We recently sponsored and helped organize the LifeWork Small Business School Challenge. SMBs never disappoint! The enthusiasm and innovation were front and center as they worked with MBA students from 10 leading business schools to shift their business models in the face of this new normal. Not only did I see that creativity is alive and well among young people, but it was clear that with the right adjustments SMBs will survive and thrive in the years ahead.
You might say it felt like a glimpse of the future.
The event drew yoga studios, restaurants, a wedding photographer, catering businesses, a farmer’s market; places we all love, and which have had the rug pulled out from under them in recent months. Even though many of these businesses were already boosting digital engagement with customers before the pandemic hit, most of them depend heavily on face-to-face interaction for their business. These SMBs need some help adjusting their entire business model for a world where in-person interaction is likely to be curtailed for an extended time period.
When the event’s organizer, David Corfield, reached out to us on LinkedIn with the hackathon idea, we said, “Let’s do it.” The MBA students were rearing to go. Author and entrepreneur Seth Godin agreed to be the keynote speaker. RingCentral was more than happy to be gold sponsors of the initiative and provide all the Message, Video, Phone (MVP) collaboration tools needed for the event. Our messaging tools kept the teams could be in constant communication and allowed them to share documents, RingCentral Video allowed people from all over the country to work together remotely, RingCentral also provided our HD business phone solution so they could make quick calls from any device, and we enabled the final event webinar that included hundreds of participants.
In keeping with the adaptive spirit of the times, we did this in a matter of days and the energy, ambition, and results were inspiring.
In his keynote, Godin recounted the challenges he has faced with the dozens of companies he started. “Almost all of them hit a speed bump, almost all of them were squeezed, almost all of them had cash flow problems, almost all of them — at some point or another, hit the wall,” he said. “Slogs [downturns] have another side, that’s what makes them a slog.”
For me, the University of Washington team’s proposal for Cuisinett, a French restaurant in San Carlos, California, stood out the most (and eventually won first prize).

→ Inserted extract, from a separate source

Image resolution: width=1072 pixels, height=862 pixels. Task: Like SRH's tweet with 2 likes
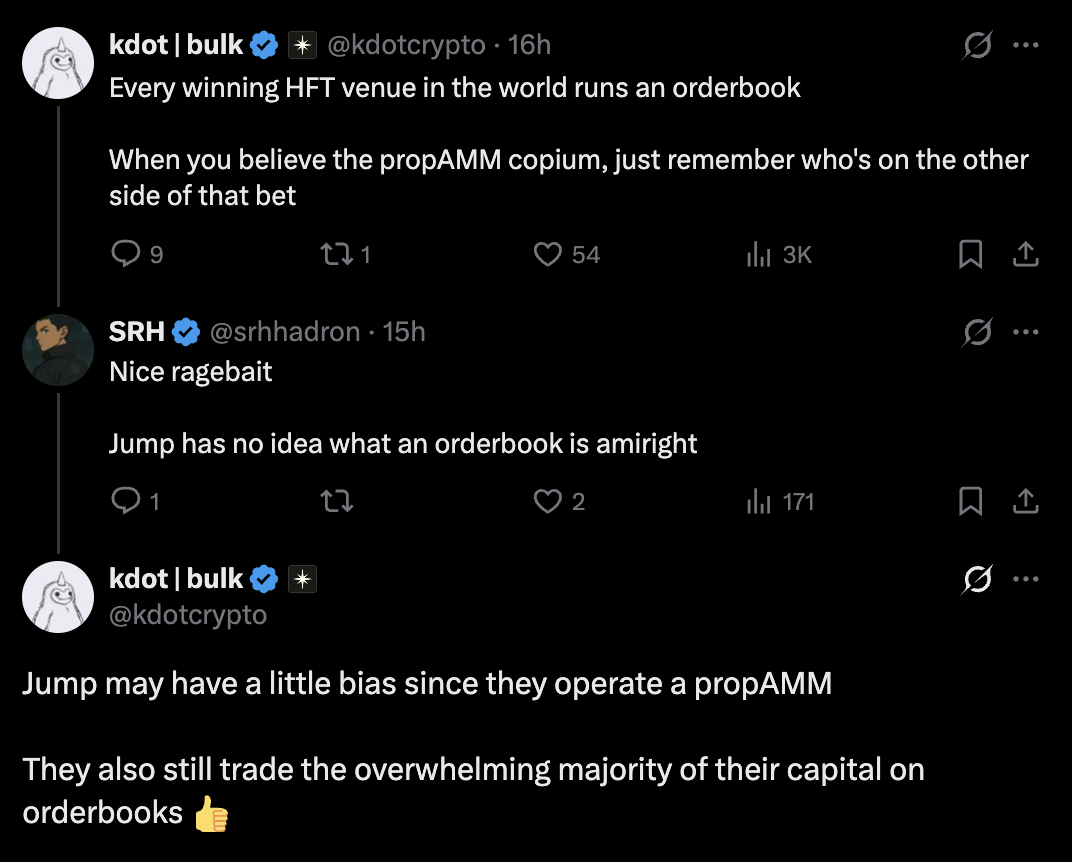[x=548, y=501]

Cuisinett has a loyal client base, a strong presence in their community, and real expertise in French food. But, of course, when the pandemic hit, they had to shut down their restaurant. They tried to diversify their offerings and operate like a gourmet market selling wine, gourmet salts, olive oil, salad, and sandwiches to go. It helped, but it hasn’t fully compensated for the loss in foot traffic.
That’s where the MBA students stepped in. Not only did their analysis conclude that this new model was viable moving forward, but their projections found that with a few tweaks Cuisinett could outpace its pre-COVID revenue. While dine-in service generates 30-40% margin minus labor (MML) for Cuisinett, a revamped takeout operation can generate about 60% MML. By adjusting their online interface, allying with other small businesses, and coming up with a few new offerings like a wine of the month-type subscription plan Cuisinett can actually be more profitable than it was pre-crisis.
“The MBA students were really good,” Geoffroy Raby who owns Cuisinette told us after the event. “None of them had restaurant experience, so it was valuable to get their feedback from an outside perspective.”
All in all, the event was energizing, and it left me feeling confident that collaboration is the way forward. Not only can businesses help customers, but they can help other businesses push forward in the new normal. I wasn’t the only one feeling inspired by the event, either: we surveyed the SMBs who took part, and they rated the experience a 9.5 out of 10.
One of the themes of Godin’s keynote was a reminder to “Keep going.” After watching the hackathon, I know that these businesses and the thousands of others like them have what it takes to persevere in the months ahead. I also know that we will do everything we can to support them.